● Exercise prompt
Turn the listing below into a JSON list of strings, one string per line, skipping blank lines. Leave the pictures out of your answer.

━━━━━ Provided entries ━━━━━

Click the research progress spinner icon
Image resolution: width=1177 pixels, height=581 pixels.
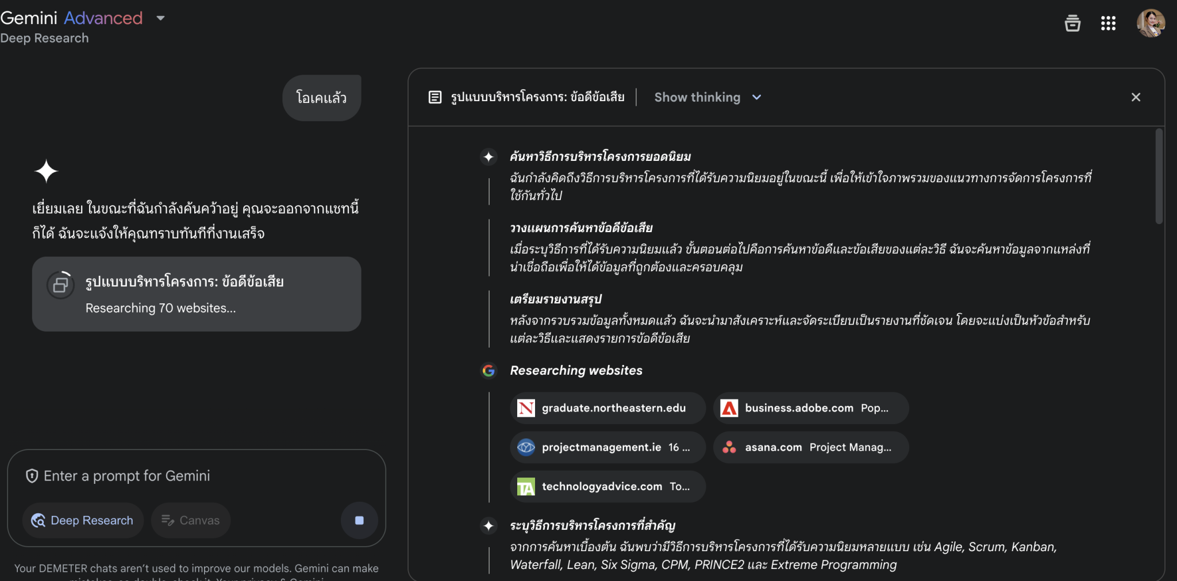[60, 284]
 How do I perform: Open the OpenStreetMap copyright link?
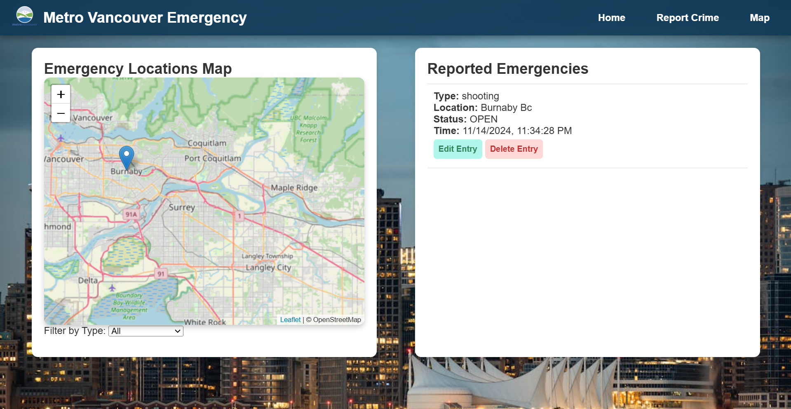336,320
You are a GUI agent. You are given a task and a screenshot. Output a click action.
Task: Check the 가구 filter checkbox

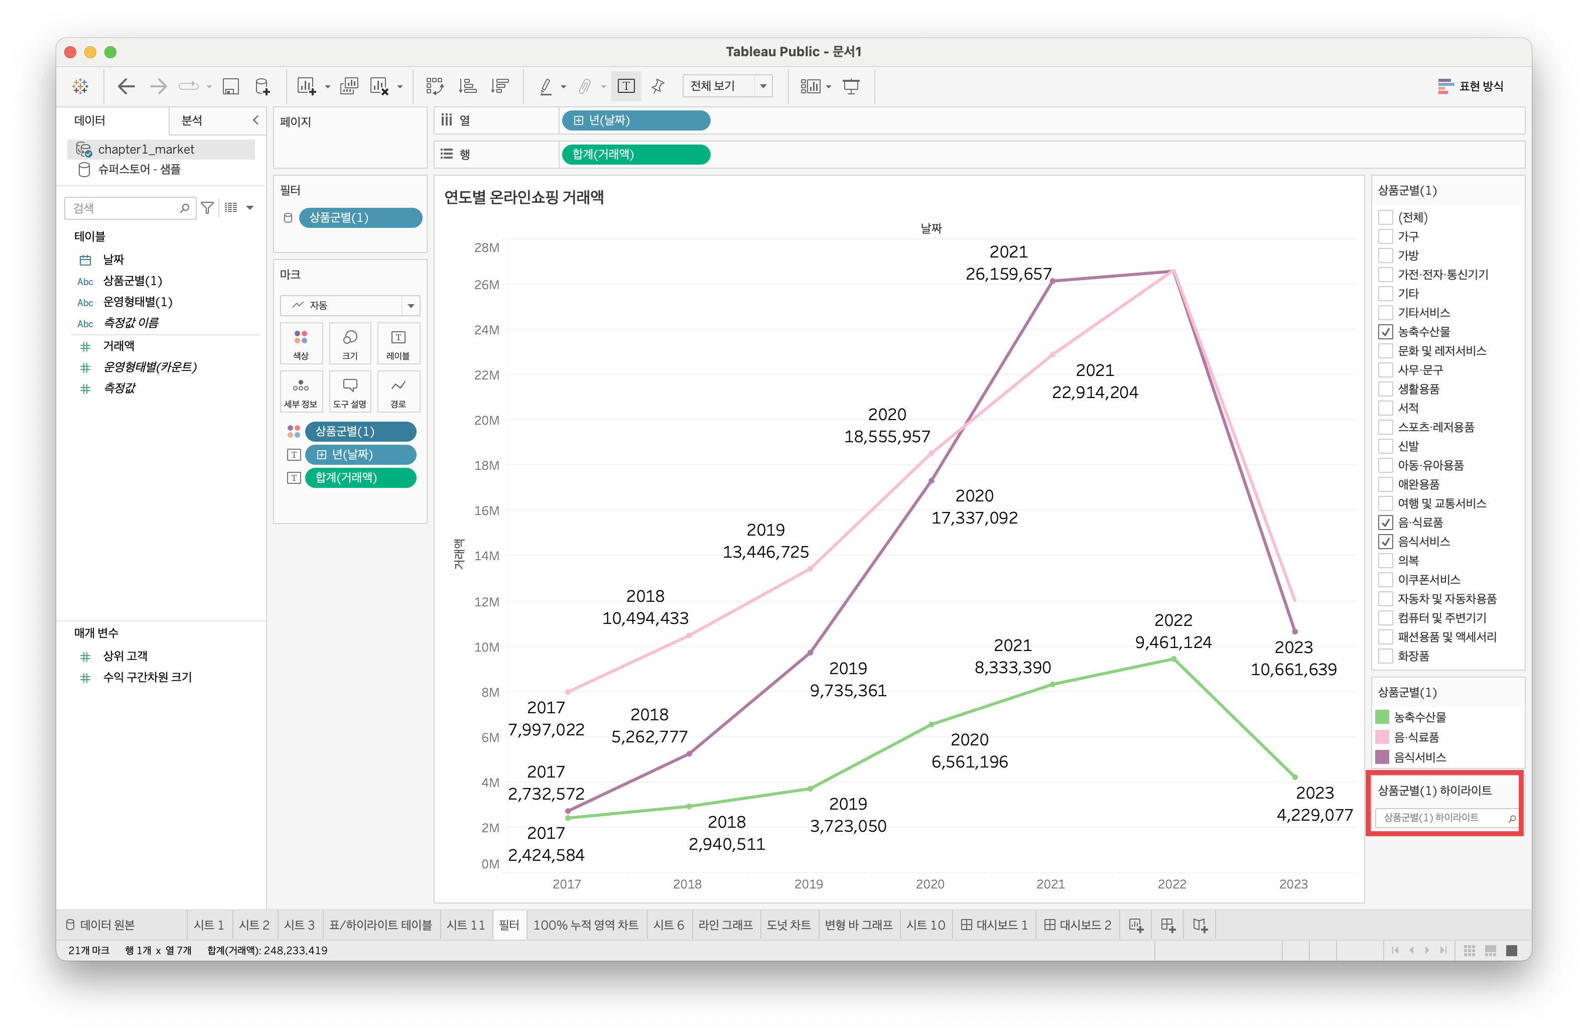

━━━━━

● Problem solution
[
  "Click the research progress spinner icon",
  "Image resolution: width=1177 pixels, height=581 pixels.",
  "[60, 284]",
  " How do I perform: Open the OpenStreetMap copyright link?",
  "336,320",
  "You are a GUI agent. You are given a task and a screenshot. Output a click action.",
  "Task: Check the 가구 filter checkbox"
]